You’re on board to creating and following a budget, but now it’s time to take it one step further; It’s time to include the rest of the family in the financial picture. . . here’s why!
Many people are against involving their children in financial discussions, for numerous reasons.
Here are a few I’ve heard:
- They don’t want their children to worry about money.
- They feel their finances are private.
- They don’t want their children repeating information in the wrong place at the wrong timeI disagree. While you don’t need to disclose the actual dollar amounts of your bills to your children, I feel it is important for them to have an understanding of how the real world works. They need to understand that leaving lights on raises the utility bill, or that making payments late makes them more expensive through fees and interest rates.
Rather than waiting until your children grow up and make their own serious money blunders, why not start them out with good financial habits. Once a month hold a family finances meeting. Have a little fun with it, create a “boardroom” style atmosphere if you like, or pop some popcorn and give everyone a piece of paper to jot down ways they can save money, or to add to their own goals.

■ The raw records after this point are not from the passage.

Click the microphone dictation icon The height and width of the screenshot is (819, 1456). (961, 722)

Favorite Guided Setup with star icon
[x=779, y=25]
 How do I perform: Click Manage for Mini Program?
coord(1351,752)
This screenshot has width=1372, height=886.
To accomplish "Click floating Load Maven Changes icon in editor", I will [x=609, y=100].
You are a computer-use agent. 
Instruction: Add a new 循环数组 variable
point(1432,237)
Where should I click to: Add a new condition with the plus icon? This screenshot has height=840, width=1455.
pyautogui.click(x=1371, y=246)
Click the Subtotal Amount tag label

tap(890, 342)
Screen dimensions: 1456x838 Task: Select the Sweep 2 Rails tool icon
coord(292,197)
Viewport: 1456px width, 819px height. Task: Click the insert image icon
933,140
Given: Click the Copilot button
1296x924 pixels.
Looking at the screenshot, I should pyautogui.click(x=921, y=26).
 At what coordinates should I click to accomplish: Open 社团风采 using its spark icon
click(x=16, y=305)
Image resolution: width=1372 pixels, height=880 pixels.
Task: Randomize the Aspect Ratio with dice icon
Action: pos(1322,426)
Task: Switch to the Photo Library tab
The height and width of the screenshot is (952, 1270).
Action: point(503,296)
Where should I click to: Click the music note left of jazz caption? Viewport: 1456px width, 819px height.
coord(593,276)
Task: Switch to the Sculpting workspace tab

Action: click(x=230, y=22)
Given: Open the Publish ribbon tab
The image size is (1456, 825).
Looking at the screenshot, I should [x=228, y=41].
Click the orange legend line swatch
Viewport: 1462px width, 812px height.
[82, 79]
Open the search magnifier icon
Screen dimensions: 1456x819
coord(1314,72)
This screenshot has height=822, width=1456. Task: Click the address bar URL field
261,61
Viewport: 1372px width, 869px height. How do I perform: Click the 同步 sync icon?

This is a great time for reviewing your monthly budget:
- Which bills are coming in?
- What payments need to go out?
- Are there any unexpected expenses this month? Ex. Little Johnny’s Field Trip at school to Stinky Pete’s Zoo or perhaps little Sally needs new leotards for dance class
- Did your family meet last month’s budget? If not, why not? Did someone leave the sprinklers on all night and your water bill shot through the roof?If you neglect to hold yourself accountable and openly discuss what is happening with your finances, you will continue to stay in debt.
What I have learned from holding family finance meetings is that my children, now ages 9 and 12, are less likely to ask for a frivolous item, and are more focused on saving money. They understand that it takes an entire family working together to get ahead and although they are still just kids, they are learning sound financial basics that they can use for the rest of their lives.